_Tasks_
(1) Answer these from the text on Jets players, one answer per line, marked the same way:
(a) At which college did Jace Amaro play?
(b) Against which team did Amaro score a touchdown in the preseason?
(c) How old is Brian Winters?
(2) Write out the text on Jets players starting at "#7. OG Brian" and ending at "center Nick Mangold.", but change "rookie season" to "first year".

_Text_

________________________

Aboushi is a backup for now, but in time seems like the obvious next man up should a guard get injured or next year if the Jets decide to move on from stopgap veteran Willie Colon.
#8. TE Jace Amaro
GM John Idzik has wanted to draft a pass catching tight end since 2013 and the team was able to grab one this year in his second draft. The 22-year-old rookie has excellent size with room for added muscle and was used almost exclusively during his time at Texas Tech as an oversized receiver. Amaro releases cleanly into his routes with athleticism and balance and is quick enough to stretch the seam against linebackers and safeties. While he might have smaller hands, he is still a good pass catcher and can extend to catch the football in traffic. Amaro can block as a move tight end, but will need to work on his in-line game if the Jets want to use him more on the hips of their tackles.
Amaro was “spinning” as coach Rex Ryan termed it during spring camps but seems to be coming around. Amaro scored a touchdown in the Jets dress rehearsal against the Giants during the third week of the preseason. Amaro had historic production in Texas Tech’s offense spread offense and we expect good things from Amaro in time with a good deal of the passing game going through him. In the meantime, his adjustment to playing the emerging move or “F” tight end role might be prove a steep learning curve in the player’s first year. Look for him to be most productive on third downs and in the red zone for this offense.
#7. OG Brian Winters
With the average age of the other four offensive linemen pegged at 30, Winters is the first piece of what might become a seriously re-worked line in two to three seasons time. Winters, 23, was the focus of a lot of negative attention during his rookie season, but the transitioning tackle from Kent State seemed to take it in stride and has returned as a better physical specimen. While many middle-round rookie linemen have the luxury of learning from the sidelines, Winters was pressed into service after just four games and struggled, needed a lot of attention from tackle D’Brickashaw Ferguson and center Nick Mangold.
Like many of the Jets 2013 rookies, Winters improvement was noticeable during the December and his linemates are eager to see his improvement on the field this fall.

________________________

_Entries shown_
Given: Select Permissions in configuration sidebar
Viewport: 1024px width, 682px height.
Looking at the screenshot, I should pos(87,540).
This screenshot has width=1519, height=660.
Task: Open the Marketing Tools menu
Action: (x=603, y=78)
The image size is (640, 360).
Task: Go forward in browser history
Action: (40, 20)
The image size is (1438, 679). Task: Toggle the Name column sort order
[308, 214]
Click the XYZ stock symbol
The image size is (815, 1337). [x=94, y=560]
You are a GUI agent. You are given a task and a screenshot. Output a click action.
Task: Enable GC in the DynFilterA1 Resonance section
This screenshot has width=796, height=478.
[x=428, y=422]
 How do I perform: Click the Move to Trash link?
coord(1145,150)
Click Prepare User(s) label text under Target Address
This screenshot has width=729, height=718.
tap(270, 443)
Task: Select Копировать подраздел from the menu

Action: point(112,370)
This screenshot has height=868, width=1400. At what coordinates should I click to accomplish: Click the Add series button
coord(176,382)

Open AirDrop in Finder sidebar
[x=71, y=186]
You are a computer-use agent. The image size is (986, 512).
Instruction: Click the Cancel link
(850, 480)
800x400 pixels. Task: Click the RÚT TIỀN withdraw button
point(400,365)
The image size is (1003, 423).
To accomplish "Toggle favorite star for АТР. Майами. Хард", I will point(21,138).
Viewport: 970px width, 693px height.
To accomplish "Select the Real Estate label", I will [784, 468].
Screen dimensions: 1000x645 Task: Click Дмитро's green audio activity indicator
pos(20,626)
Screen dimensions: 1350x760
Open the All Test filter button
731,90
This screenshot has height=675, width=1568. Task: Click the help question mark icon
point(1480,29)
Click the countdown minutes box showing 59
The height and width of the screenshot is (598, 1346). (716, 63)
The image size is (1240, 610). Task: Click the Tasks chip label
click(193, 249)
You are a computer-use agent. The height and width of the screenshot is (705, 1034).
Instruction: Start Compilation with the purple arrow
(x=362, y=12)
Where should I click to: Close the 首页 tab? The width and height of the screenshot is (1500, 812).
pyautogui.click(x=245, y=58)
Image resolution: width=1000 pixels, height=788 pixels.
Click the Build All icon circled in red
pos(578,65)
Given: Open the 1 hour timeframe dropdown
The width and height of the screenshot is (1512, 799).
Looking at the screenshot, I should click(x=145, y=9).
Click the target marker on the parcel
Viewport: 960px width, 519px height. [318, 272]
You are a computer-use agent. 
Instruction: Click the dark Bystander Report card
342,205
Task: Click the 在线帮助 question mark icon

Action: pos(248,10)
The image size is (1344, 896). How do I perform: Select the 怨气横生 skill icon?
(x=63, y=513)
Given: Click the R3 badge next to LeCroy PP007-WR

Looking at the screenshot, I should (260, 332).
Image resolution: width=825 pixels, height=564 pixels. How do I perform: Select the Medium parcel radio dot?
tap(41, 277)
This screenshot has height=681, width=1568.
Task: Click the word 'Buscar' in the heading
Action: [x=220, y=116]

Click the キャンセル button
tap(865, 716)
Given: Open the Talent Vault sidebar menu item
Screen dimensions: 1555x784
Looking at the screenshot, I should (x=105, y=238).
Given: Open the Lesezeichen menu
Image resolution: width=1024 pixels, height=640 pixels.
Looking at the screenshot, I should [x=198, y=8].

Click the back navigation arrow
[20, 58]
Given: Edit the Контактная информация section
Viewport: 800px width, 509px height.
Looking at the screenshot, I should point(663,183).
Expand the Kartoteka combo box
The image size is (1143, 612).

________________________

_Answers for the tasks_
(1)
(a) Texas Tech
(b) The Giants
(c) 23

(2)
#7. OG Brian Winters
With the average age of the other four offensive linemen pegged at 30, Winters is the first piece of what might become a seriously re-worked line in two to three seasons time. Winters, 23, was the focus of a lot of negative attention during his first year, but the transitioning tackle from Kent State seemed to take it in stride and has returned as a better physical specimen. While many middle-round rookie linemen have the luxury of learning from the sidelines, Winters was pressed into service after just four games and struggled, needed a lot of attention from tackle D’Brickashaw Ferguson and center Nick Mangold.